* _Dados fornecidos_

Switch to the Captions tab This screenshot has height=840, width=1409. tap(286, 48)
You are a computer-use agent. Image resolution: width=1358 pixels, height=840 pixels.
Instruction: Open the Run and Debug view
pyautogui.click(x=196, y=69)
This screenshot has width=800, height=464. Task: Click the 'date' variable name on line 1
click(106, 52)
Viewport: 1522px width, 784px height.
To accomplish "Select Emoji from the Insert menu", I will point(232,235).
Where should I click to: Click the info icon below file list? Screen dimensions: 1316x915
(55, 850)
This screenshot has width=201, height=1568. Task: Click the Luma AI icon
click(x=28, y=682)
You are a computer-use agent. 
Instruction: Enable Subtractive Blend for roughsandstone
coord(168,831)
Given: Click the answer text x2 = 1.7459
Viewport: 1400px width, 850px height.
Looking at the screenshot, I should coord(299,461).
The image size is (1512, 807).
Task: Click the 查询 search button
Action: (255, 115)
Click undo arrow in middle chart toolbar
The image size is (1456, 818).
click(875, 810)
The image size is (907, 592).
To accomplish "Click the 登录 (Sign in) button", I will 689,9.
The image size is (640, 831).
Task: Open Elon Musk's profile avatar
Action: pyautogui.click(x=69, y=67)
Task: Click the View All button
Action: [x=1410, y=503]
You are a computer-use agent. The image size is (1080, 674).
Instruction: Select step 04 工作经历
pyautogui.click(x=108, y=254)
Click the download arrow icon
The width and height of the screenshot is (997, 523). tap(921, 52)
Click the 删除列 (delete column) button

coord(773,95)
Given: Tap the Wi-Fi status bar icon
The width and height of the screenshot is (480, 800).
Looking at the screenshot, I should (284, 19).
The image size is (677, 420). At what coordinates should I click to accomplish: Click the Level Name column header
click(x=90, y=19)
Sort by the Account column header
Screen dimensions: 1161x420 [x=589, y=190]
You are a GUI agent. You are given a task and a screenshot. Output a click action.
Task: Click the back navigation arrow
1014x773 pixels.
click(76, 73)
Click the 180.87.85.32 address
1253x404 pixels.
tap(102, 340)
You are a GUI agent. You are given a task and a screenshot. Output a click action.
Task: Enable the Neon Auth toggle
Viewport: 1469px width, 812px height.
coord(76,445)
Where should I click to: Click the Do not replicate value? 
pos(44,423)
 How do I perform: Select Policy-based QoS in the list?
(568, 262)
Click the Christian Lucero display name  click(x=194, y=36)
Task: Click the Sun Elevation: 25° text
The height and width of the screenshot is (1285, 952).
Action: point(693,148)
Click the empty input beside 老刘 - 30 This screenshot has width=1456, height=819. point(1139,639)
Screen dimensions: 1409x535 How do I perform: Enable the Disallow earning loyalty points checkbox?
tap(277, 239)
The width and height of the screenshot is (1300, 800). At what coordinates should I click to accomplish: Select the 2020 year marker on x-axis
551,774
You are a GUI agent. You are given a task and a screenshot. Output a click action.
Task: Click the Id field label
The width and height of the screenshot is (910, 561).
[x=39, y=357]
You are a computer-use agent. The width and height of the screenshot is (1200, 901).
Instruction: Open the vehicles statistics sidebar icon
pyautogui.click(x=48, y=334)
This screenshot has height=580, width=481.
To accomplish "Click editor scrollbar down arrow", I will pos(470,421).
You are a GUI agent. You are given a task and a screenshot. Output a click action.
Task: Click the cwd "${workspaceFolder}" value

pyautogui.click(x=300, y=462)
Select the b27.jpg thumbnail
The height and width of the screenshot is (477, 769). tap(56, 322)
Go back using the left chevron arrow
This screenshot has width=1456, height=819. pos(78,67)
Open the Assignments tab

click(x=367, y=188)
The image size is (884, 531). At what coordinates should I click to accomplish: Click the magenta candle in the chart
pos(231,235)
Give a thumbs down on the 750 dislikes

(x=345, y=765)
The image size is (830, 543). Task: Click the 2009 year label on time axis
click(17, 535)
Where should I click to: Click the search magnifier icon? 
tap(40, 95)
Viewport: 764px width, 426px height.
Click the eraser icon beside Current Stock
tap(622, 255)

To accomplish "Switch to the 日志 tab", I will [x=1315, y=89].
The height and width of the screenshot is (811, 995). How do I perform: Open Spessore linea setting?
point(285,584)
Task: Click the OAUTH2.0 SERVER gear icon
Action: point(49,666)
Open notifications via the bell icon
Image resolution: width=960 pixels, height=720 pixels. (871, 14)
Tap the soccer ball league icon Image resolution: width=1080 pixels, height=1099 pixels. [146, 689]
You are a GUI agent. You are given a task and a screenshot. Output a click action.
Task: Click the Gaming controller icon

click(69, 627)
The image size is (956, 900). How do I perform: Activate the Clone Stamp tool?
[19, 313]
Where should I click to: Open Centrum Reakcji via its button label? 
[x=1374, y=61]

* _Problema a resolver_
Modifique as entradas acima trocando "Instruction" por "Command" e mantendo todo o resto igual.

* _Solução escrita_
Switch to the Captions tab This screenshot has height=840, width=1409. tap(286, 48)
You are a computer-use agent. Image resolution: width=1358 pixels, height=840 pixels.
Command: Open the Run and Debug view
pyautogui.click(x=196, y=69)
This screenshot has width=800, height=464. Task: Click the 'date' variable name on line 1
click(106, 52)
Viewport: 1522px width, 784px height.
To accomplish "Select Emoji from the Insert menu", I will point(232,235).
Where should I click to: Click the info icon below file list? Screen dimensions: 1316x915
(55, 850)
This screenshot has width=201, height=1568. Task: Click the Luma AI icon
click(x=28, y=682)
You are a computer-use agent. 
Command: Enable Subtractive Blend for roughsandstone
coord(168,831)
Given: Click the answer text x2 = 1.7459
Viewport: 1400px width, 850px height.
Looking at the screenshot, I should coord(299,461).
The image size is (1512, 807).
Task: Click the 查询 search button
Action: (255, 115)
Click undo arrow in middle chart toolbar
The image size is (1456, 818).
click(875, 810)
The image size is (907, 592).
To accomplish "Click the 登录 (Sign in) button", I will 689,9.
The image size is (640, 831).
Task: Open Elon Musk's profile avatar
Action: pyautogui.click(x=69, y=67)
Task: Click the View All button
Action: [x=1410, y=503]
You are a computer-use agent. The image size is (1080, 674).
Command: Select step 04 工作经历
pyautogui.click(x=108, y=254)
Click the download arrow icon
The width and height of the screenshot is (997, 523). tap(921, 52)
Click the 删除列 (delete column) button

coord(773,95)
Given: Tap the Wi-Fi status bar icon
The width and height of the screenshot is (480, 800).
Looking at the screenshot, I should (284, 19).
The image size is (677, 420). At what coordinates should I click to accomplish: Click the Level Name column header
click(x=90, y=19)
Sort by the Account column header
Screen dimensions: 1161x420 [x=589, y=190]
You are a GUI agent. You are given a task and a screenshot. Output a click action.
Task: Click the back navigation arrow
1014x773 pixels.
click(76, 73)
Click the 180.87.85.32 address
1253x404 pixels.
tap(102, 340)
You are a GUI agent. You are given a task and a screenshot. Output a click action.
Task: Enable the Neon Auth toggle
Viewport: 1469px width, 812px height.
coord(76,445)
Where should I click to: Click the Do not replicate value? 
pos(44,423)
 How do I perform: Select Policy-based QoS in the list?
(568, 262)
Click the Christian Lucero display name  click(x=194, y=36)
Task: Click the Sun Elevation: 25° text
The height and width of the screenshot is (1285, 952).
Action: point(693,148)
Click the empty input beside 老刘 - 30 This screenshot has width=1456, height=819. point(1139,639)
Screen dimensions: 1409x535 How do I perform: Enable the Disallow earning loyalty points checkbox?
tap(277, 239)
The width and height of the screenshot is (1300, 800). At what coordinates should I click to accomplish: Select the 2020 year marker on x-axis
551,774
You are a GUI agent. You are given a task and a screenshot. Output a click action.
Task: Click the Id field label
The width and height of the screenshot is (910, 561).
[x=39, y=357]
You are a computer-use agent. The width and height of the screenshot is (1200, 901).
Command: Open the vehicles statistics sidebar icon
pyautogui.click(x=48, y=334)
This screenshot has height=580, width=481.
To accomplish "Click editor scrollbar down arrow", I will pos(470,421).
You are a GUI agent. You are given a task and a screenshot. Output a click action.
Task: Click the cwd "${workspaceFolder}" value

pyautogui.click(x=300, y=462)
Select the b27.jpg thumbnail
The height and width of the screenshot is (477, 769). tap(56, 322)
Go back using the left chevron arrow
This screenshot has width=1456, height=819. pos(78,67)
Open the Assignments tab

click(x=367, y=188)
The image size is (884, 531). At what coordinates should I click to accomplish: Click the magenta candle in the chart
pos(231,235)
Give a thumbs down on the 750 dislikes

(x=345, y=765)
The image size is (830, 543). Task: Click the 2009 year label on time axis
click(17, 535)
Where should I click to: Click the search magnifier icon? 
tap(40, 95)
Viewport: 764px width, 426px height.
Click the eraser icon beside Current Stock
tap(622, 255)

To accomplish "Switch to the 日志 tab", I will [x=1315, y=89].
The height and width of the screenshot is (811, 995). How do I perform: Open Spessore linea setting?
point(285,584)
Task: Click the OAUTH2.0 SERVER gear icon
Action: point(49,666)
Open notifications via the bell icon
Image resolution: width=960 pixels, height=720 pixels. (871, 14)
Tap the soccer ball league icon Image resolution: width=1080 pixels, height=1099 pixels. [146, 689]
You are a GUI agent. You are given a task and a screenshot. Output a click action.
Task: Click the Gaming controller icon

click(69, 627)
The image size is (956, 900). How do I perform: Activate the Clone Stamp tool?
[19, 313]
Where should I click to: Open Centrum Reakcji via its button label? 
[x=1374, y=61]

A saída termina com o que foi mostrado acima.